On one such evening years back, she mentioned this directly to him. “Say, you big nincompoop,” she laughed, “it’s as though you’re losing on purpose like you get some kind of perverse pleasure out of it all!” After saying this she noticed a tear rolling down The Urn’s cheek, and she knew, that this tear wasn’t the result of losing some poker chips but finally, for the first time in his life, being understood by another. The woman’s name was Laura, and at the next poker night she and John were married down the hill from The Lounge along the banks of the Charles River.

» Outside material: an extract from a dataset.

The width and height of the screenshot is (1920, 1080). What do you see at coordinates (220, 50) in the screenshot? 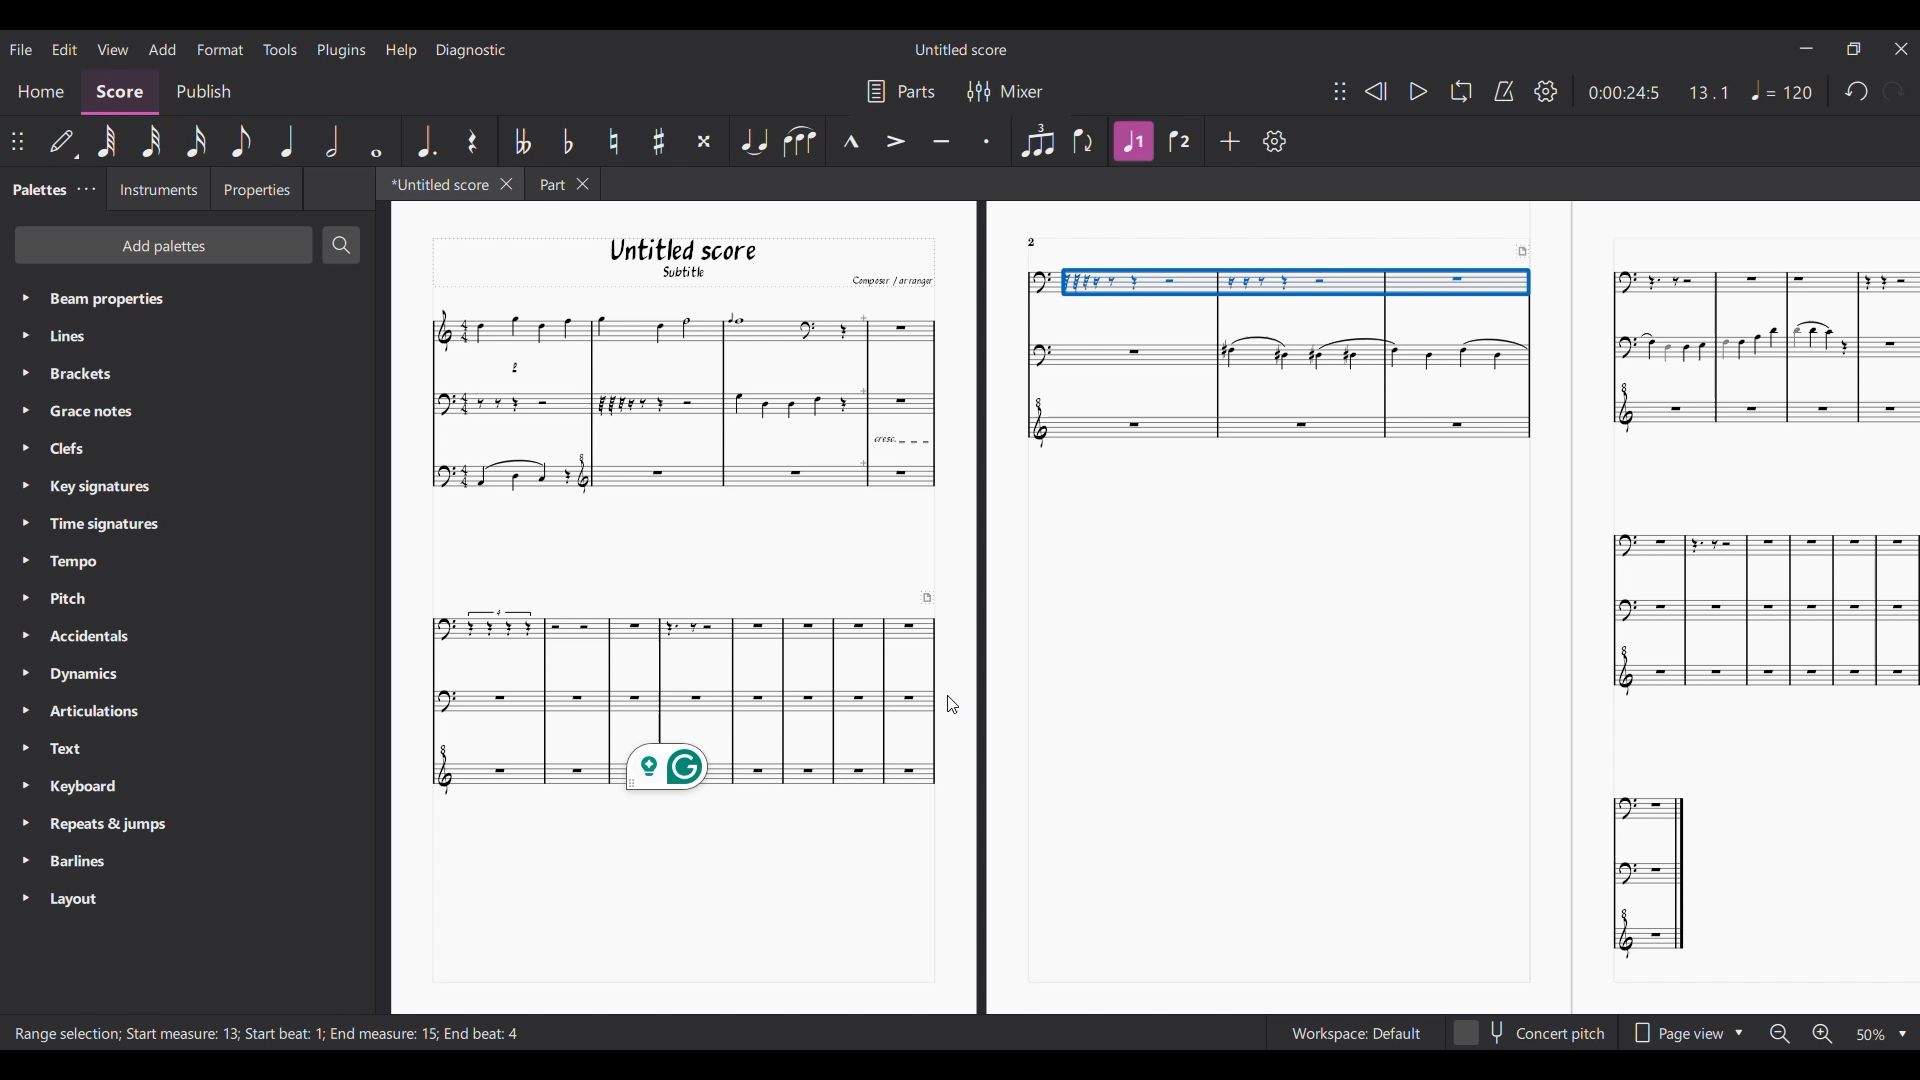
I see `Format menu` at bounding box center [220, 50].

It was an impromptu affair, that came about after a Joe B___ declared he had inexplicably acquired the powers of a Lakota Sioux shaman after smoking some extraordinarily strong weed that Jeremy had stolen from some Taliban guys in Jalalabad. “Hurry up, let’s do this,” Joe declared. “My guess is I won’t be a shaman for much longer than fifteen minutes, and will then no longer be legally fit to perform as a wedding officiant.”

And thus it was that all of the poker players stumbled out of the Lounge and down to the river bank, all except Jaimie McB_by, who in the exciting hubbub was absentmindedly left strapped in his high chair by Andy R__. Finally, on this, the final evening at The Crescent Lounge, Jaimie would get his revenge on Andy, when he flat called with pocket aces and then checked down the flop, turn, and river to rake in a whopping $4.50 pot. Then, as is his custom with big pots, he divided up and passed his winnings out to the rest of the table saying “from each according to his abilities, to each according to his needs,” a phrase he picked up from watching an episode of Gilligan’s Island when he was a fetus.

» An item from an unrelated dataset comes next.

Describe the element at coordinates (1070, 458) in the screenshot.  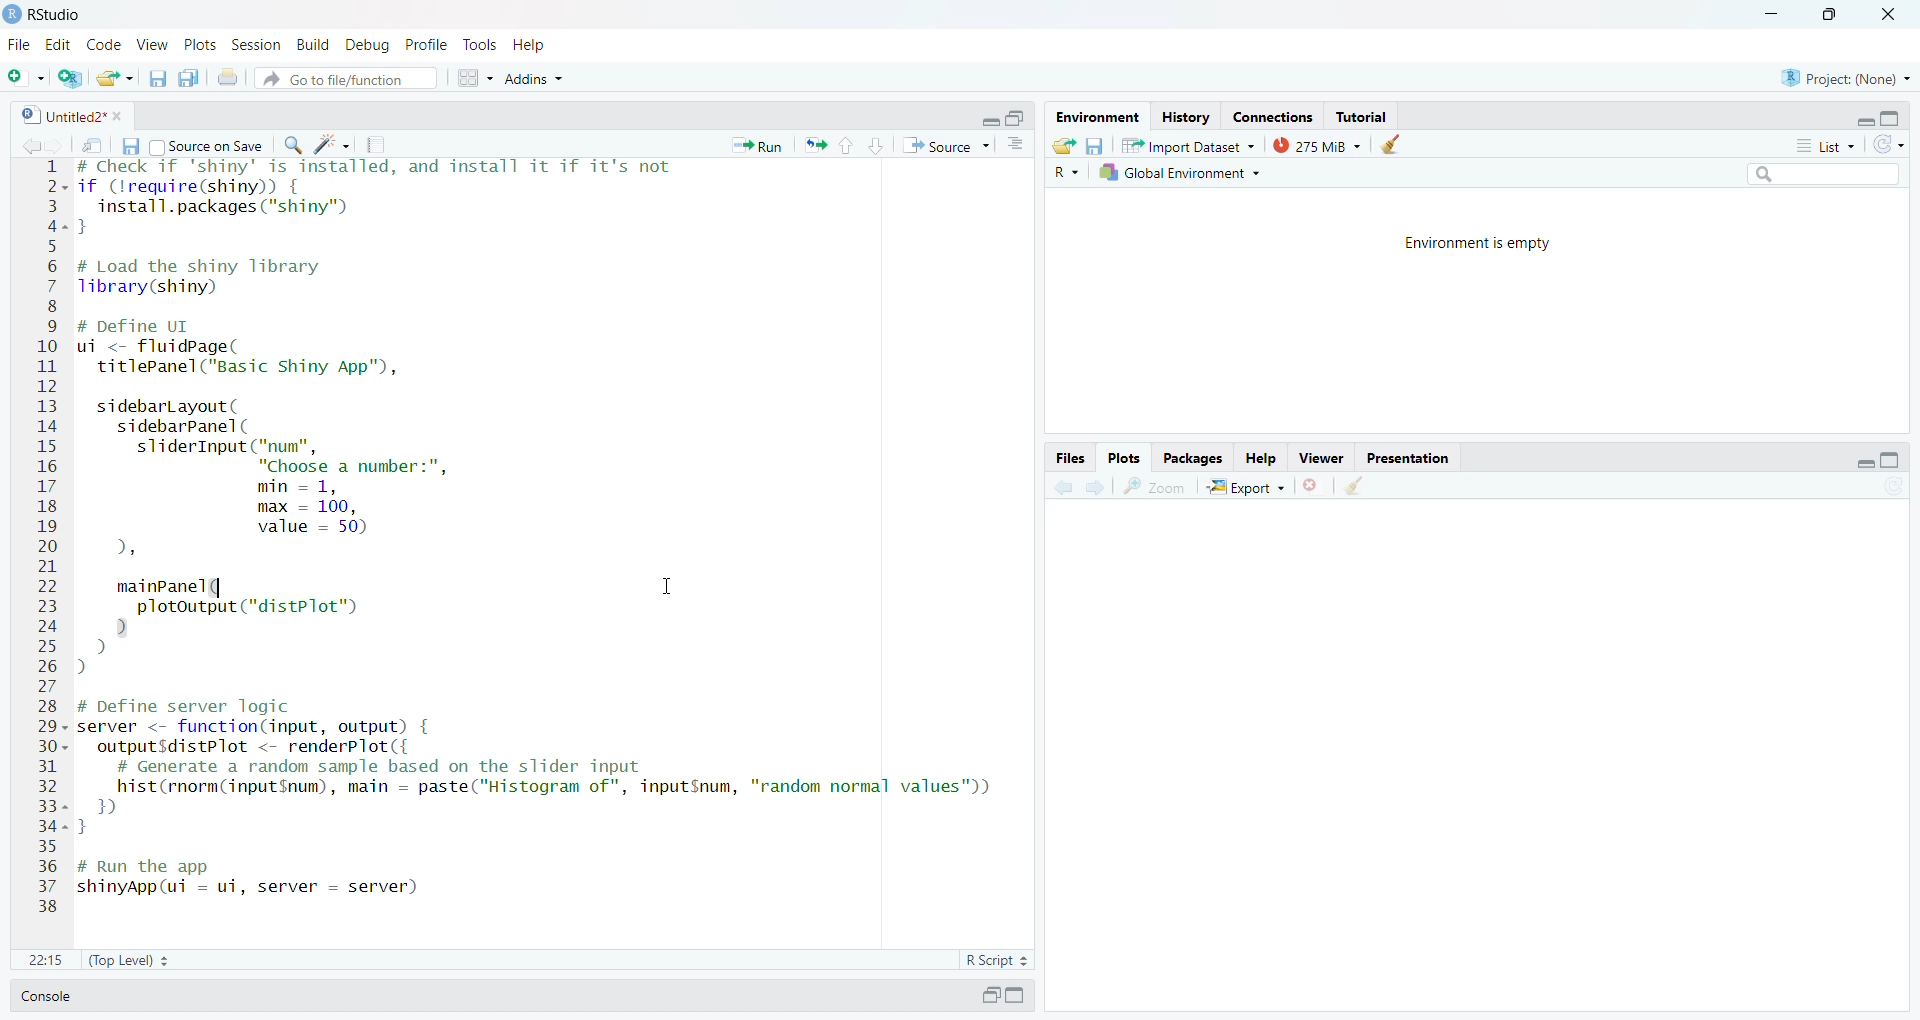
I see `files` at that location.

The final game proceeded on late into the night. Around 2am, Andy T__ started getting the itch to “swing my tractor.” For whatever reason, he considered the giant crane outside the building a tractor. “Yeah, time to hop on the tractor,” Andy T__ gleefully proclaimed, his mouth frothing like a rabid dog, and out the door he went.

“Holy Mother of God!” Andy K__ exclaimed, “he’s going to smash this place down!”

With that, all of the remaining players exited the building for the final time. Well, all of the remaining players except for Joe B__ and Andy R__. Ever the addicts, Joe B__ insisted on “just one more round” and Andy agreed, the two of them gambling it up despite the perilous circumstances.

The next morning, when emergency crews digging through the rubble discovered Andy’s lifeless right hand, they noted it was still grasping two hole cards, a 2 and a 7, offsuit, naturally. While it’s a shame that he had to die in the way he did, we can all content ourselves with knowing that Joe would have called him anyways.